◆ Stored records ◆
┌──
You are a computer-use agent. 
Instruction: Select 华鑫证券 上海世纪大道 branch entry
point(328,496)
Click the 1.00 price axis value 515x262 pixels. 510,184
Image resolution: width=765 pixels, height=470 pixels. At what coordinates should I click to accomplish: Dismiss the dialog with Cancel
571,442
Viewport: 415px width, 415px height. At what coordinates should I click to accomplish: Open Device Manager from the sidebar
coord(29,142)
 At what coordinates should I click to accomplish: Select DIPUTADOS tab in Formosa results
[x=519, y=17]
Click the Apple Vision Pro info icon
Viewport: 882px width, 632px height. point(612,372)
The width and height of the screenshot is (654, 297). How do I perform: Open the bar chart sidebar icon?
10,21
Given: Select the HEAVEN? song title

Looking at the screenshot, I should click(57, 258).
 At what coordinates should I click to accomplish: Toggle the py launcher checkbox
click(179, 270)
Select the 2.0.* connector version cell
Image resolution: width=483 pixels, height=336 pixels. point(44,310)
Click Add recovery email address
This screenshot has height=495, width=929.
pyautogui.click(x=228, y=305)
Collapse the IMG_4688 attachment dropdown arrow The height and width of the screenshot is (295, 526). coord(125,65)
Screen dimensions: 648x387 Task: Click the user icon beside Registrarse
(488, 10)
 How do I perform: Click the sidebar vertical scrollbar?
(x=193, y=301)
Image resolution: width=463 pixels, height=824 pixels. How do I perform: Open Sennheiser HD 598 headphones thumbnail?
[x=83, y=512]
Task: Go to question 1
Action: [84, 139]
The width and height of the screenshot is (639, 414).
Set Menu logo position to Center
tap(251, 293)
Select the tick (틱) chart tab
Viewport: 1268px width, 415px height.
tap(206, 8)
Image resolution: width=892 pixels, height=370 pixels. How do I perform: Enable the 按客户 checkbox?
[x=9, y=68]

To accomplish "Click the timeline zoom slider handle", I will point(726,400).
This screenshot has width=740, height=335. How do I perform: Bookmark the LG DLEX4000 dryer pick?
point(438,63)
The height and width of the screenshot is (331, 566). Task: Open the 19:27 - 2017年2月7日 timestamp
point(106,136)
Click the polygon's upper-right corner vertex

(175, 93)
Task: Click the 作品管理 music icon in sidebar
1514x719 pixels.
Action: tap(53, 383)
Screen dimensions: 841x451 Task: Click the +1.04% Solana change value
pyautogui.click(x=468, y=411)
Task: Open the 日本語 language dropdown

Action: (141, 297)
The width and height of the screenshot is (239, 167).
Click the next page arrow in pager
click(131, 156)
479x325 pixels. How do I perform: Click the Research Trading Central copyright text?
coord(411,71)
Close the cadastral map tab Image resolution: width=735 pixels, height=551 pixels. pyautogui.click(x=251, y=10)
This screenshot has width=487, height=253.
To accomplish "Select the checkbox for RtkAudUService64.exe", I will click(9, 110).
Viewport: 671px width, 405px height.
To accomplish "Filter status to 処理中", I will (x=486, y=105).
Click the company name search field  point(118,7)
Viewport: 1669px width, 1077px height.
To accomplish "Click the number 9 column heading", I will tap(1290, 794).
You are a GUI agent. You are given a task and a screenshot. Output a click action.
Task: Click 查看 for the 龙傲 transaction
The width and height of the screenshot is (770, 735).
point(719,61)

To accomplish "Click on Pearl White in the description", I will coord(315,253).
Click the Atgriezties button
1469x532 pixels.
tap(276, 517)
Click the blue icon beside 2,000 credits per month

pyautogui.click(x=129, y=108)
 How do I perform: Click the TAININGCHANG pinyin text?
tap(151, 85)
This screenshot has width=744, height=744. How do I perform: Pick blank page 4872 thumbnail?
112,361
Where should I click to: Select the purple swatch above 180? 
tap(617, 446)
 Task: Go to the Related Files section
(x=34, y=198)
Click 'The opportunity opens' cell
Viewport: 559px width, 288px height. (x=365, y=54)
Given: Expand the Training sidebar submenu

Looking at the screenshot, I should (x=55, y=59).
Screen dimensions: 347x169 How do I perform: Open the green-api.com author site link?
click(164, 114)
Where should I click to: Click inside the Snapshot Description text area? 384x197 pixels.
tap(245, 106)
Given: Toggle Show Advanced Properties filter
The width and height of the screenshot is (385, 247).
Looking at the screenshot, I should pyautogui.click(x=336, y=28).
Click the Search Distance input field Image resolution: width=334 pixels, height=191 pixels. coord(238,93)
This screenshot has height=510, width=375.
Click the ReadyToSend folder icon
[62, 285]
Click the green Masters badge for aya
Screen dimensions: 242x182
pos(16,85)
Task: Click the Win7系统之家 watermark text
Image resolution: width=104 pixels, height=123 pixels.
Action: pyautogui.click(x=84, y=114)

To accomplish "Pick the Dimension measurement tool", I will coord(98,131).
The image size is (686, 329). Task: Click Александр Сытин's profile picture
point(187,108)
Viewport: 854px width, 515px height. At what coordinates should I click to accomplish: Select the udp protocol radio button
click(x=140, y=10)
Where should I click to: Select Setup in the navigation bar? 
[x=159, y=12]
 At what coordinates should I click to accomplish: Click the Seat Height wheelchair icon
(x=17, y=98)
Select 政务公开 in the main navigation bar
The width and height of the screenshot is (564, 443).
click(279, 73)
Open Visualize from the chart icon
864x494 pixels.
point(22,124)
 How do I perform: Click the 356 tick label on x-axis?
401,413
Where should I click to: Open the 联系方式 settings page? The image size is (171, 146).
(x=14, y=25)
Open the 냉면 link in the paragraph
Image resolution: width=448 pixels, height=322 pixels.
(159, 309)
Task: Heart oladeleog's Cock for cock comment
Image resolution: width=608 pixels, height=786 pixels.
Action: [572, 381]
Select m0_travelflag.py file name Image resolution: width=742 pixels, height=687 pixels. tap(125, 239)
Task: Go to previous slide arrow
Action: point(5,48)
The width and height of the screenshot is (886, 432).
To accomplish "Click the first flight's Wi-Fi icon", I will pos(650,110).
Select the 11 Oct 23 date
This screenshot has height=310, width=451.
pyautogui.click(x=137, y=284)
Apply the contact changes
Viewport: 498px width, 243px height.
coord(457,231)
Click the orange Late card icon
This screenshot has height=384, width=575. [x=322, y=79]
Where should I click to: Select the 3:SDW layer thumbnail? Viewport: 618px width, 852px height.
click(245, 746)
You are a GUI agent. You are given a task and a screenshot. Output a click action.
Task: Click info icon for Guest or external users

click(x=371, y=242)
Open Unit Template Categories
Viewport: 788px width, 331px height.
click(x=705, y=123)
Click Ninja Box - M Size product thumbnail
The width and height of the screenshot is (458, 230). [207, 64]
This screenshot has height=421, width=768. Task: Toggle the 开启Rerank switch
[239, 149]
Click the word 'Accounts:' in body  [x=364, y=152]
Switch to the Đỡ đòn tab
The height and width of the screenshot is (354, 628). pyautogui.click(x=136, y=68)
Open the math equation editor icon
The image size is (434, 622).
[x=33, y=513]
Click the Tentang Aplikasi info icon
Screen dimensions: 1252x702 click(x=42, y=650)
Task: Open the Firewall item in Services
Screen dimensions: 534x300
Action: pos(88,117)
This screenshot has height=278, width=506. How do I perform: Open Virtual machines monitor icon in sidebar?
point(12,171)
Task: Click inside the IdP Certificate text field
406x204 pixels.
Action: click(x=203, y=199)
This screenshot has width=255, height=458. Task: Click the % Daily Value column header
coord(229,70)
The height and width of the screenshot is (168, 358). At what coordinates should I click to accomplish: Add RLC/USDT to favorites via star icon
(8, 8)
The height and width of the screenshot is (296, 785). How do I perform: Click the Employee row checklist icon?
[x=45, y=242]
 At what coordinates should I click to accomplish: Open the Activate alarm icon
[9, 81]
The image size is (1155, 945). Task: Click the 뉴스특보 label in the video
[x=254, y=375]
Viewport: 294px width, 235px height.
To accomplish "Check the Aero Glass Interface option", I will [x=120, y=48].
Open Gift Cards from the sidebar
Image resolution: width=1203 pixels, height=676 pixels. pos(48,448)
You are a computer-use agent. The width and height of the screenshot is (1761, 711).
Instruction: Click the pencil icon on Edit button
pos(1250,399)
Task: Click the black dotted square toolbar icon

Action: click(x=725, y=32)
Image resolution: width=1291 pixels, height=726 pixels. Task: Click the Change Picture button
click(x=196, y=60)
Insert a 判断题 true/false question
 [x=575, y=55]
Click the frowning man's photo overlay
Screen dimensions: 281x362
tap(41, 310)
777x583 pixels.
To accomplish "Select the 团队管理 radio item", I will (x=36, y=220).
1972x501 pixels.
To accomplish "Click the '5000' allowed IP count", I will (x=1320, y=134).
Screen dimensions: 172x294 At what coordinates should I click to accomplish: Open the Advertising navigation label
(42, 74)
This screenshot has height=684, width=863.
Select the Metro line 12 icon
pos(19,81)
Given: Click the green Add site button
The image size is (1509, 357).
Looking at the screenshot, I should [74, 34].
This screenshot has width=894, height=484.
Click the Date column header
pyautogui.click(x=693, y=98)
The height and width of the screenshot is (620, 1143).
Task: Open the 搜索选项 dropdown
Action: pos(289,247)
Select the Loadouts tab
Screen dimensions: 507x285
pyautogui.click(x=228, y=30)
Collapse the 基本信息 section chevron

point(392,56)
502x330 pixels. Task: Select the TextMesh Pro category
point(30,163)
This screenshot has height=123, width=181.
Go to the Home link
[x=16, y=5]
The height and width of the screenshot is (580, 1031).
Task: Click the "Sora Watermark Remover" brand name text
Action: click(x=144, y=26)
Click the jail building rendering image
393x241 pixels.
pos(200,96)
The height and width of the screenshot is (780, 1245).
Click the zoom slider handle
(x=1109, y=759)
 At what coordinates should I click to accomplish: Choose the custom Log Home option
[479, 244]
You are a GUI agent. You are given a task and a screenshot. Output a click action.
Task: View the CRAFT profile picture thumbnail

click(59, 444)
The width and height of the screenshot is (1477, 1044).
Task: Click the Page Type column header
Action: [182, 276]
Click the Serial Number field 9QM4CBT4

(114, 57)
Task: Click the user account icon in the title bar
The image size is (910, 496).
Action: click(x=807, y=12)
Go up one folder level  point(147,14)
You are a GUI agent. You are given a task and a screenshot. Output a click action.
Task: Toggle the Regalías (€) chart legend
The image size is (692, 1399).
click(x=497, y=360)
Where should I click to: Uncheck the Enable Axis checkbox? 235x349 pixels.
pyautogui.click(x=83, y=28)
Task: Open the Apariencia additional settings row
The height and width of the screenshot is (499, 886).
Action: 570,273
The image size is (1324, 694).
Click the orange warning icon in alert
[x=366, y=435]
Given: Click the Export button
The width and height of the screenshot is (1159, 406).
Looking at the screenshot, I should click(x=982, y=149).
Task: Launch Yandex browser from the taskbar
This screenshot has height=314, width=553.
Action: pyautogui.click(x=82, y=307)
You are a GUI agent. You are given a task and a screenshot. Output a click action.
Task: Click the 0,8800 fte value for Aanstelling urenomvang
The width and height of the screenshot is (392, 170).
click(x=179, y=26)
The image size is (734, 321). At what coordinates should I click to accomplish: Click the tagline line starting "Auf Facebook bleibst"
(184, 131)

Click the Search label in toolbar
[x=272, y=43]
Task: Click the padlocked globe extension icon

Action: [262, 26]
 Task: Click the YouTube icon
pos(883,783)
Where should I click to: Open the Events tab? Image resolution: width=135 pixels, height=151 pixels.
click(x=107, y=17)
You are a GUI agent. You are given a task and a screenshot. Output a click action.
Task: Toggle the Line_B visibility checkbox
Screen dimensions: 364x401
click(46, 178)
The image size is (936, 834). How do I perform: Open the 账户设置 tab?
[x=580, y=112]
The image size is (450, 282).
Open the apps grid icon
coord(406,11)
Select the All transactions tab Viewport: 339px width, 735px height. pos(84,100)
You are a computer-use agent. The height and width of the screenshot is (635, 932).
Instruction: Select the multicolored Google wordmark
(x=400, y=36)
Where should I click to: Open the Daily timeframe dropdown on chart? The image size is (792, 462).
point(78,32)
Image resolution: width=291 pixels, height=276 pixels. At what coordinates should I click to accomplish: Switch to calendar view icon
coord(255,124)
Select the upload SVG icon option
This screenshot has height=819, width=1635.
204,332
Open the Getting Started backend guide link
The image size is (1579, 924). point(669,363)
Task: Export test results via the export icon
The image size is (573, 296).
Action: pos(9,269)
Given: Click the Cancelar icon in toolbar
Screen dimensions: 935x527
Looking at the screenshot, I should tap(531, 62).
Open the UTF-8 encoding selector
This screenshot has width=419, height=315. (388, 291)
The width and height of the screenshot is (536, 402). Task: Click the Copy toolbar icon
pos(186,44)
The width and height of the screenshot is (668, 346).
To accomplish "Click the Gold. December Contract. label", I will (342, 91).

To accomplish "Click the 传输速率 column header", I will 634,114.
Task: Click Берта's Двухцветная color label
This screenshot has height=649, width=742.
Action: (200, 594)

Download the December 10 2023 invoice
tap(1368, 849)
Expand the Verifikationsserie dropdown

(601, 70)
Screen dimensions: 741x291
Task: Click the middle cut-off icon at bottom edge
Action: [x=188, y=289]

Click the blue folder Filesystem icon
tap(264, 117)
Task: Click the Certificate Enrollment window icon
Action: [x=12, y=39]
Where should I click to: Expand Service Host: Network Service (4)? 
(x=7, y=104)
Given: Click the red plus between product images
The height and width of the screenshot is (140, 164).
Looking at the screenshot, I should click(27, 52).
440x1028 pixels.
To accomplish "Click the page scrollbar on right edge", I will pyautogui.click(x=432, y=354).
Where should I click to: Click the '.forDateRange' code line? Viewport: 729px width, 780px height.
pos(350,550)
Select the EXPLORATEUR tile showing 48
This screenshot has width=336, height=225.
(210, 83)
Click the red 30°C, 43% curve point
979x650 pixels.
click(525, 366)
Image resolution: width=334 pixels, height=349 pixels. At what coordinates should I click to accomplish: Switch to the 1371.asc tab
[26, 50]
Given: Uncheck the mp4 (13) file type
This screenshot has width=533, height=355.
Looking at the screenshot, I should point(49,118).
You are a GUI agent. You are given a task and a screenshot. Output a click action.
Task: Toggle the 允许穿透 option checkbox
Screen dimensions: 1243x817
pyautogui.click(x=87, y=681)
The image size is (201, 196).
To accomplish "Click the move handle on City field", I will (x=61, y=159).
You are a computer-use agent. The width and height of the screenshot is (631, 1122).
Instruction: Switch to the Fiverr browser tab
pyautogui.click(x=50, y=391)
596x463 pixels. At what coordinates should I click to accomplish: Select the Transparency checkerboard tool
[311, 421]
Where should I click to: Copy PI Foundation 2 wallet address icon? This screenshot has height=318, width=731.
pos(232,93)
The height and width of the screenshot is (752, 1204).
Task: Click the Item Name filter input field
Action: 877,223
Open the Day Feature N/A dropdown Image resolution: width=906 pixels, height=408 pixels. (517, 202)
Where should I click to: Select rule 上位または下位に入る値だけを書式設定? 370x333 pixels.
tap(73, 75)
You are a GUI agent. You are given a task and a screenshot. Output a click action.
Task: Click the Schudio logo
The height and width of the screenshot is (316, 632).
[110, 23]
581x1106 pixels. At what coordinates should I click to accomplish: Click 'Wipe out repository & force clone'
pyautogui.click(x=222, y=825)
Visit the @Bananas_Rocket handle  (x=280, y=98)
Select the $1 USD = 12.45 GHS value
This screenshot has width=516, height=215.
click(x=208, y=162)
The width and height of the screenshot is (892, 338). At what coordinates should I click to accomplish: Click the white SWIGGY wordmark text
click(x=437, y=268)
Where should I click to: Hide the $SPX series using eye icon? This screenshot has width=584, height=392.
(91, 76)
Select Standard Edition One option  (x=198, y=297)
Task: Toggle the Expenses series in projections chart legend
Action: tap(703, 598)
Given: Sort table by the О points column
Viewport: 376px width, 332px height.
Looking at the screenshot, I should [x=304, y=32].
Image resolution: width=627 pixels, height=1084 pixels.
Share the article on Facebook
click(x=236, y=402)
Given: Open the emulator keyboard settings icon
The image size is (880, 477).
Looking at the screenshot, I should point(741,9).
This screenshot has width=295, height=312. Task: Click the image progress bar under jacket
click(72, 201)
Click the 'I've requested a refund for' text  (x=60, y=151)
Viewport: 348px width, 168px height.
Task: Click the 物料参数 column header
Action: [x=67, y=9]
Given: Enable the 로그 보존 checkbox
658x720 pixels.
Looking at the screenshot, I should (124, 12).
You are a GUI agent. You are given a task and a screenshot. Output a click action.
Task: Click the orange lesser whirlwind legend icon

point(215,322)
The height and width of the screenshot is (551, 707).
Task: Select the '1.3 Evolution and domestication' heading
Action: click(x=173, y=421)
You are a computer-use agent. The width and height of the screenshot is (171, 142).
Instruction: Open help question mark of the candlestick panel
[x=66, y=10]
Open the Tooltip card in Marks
└──
◆ WHAT YOU NEED TO DO ◆
Your answer must be the lines from the first line of the entries above through the line that contains "Click the 1.00", written out exactly.

◆ YOUR RESPONSE ◆
You are a computer-use agent. 
Instruction: Select 华鑫证券 上海世纪大道 branch entry
point(328,496)
Click the 1.00 price axis value 515x262 pixels. 510,184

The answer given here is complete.